SOURCE PASSAGE: Begin

As we can see, the divide between the north and south of England has long been present on the political agenda. But what has worked, or more importantly, what hasn’t?
This year’s most significant development with regards to northern investment was the scrapping of the HS2 railway line from Birmingham to Manchester. Announced at the Conservative Party Conference, ironically in Manchester itself, Rishi Sunak said that funds that would have been used to further the HS2 project to its intended destination will be redirected to other northern transportation investment in a new project called ‘Network North’. There is significant, if not profound contradiction in this announcement.
HS2’s decommissioning from Birmingham to Manchester was announced on the basis of the spiralling cost of the project; from an estimated overall cost of £37.5 billion in 2015 to an estimated £108.9 billion. £36 billion in the ‘Network North’ Project will allegedly come from the ‘re-routed’ HS2 Funding. Already the government has announced £235 million in re-routed HS2 funding to go toward fixing potholes. Reasonably, one would believe that as part of the project this funding will resurface roads in northern cities. However, this redirection of funding from HS2 is being used in London, in which £22.5bn has already been spent in providing HS2’s ‘Phase One’.
The ‘levelling up’ strategy is an ambitious project to tackle regional inequality across the country. However, it’s lack of specificity in terms of its goals for the north-south divide leaves little expectation for better outcomes in the North of England. In the allocation of funding via formulae, ‘levelling up’ programs allocate funding based on economic output rather than income deprivation. This means that rural areas with high income households but low economic output due to working elsewhere are given more funding than urban areas with significant income deprivation. The Institute for government outlines that this places an emphasis on levelling up as an exercise to increase productivity, rather than overall individual economic wellbeing.

SOURCE PASSAGE: End
RECORDED DATA: Begin

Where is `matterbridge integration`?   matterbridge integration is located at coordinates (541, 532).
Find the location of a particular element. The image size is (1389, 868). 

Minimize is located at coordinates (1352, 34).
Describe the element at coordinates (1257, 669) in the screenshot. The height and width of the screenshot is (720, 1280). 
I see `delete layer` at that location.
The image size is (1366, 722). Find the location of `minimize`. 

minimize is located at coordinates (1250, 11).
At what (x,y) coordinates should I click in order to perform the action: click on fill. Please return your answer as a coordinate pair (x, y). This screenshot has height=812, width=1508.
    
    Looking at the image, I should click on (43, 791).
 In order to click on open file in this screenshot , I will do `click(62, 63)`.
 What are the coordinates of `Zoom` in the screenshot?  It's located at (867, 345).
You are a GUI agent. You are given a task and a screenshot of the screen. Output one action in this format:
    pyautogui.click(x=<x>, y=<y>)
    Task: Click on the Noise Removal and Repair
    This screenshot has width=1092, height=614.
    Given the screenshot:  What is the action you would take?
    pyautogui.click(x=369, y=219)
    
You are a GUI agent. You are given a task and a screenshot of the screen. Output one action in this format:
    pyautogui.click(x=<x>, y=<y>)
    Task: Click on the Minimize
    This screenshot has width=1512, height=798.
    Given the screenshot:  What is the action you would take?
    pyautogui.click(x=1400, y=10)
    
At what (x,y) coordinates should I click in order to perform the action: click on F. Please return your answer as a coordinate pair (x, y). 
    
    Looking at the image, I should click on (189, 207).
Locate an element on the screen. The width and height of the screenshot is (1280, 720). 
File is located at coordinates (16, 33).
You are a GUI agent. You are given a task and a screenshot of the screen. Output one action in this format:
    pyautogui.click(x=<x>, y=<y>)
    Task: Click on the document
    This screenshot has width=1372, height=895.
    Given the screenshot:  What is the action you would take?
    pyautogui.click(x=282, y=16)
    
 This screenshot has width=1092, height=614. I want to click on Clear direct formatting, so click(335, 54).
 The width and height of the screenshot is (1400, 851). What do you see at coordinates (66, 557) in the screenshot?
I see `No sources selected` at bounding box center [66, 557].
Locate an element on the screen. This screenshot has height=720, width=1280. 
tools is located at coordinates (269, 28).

RECORDED DATA: End

HOW TO COMPLETE THIS TASK
Answer these questions from the passage on England's north-south divide:
1. At what event was the scrapping of the HS2 line from Birmingham to Manchester announced?
2. How much re-routed HS2 funding has the government already announced for fixing potholes?
3. On what basis do "levelling up" programs allocate funding via formulae?
The listing was taken from a different source than the passage.

WRITTEN REPLY
1. At the Conservative Party Conference in Manchester.
2. £235 million.
3. On economic output rather than income deprivation.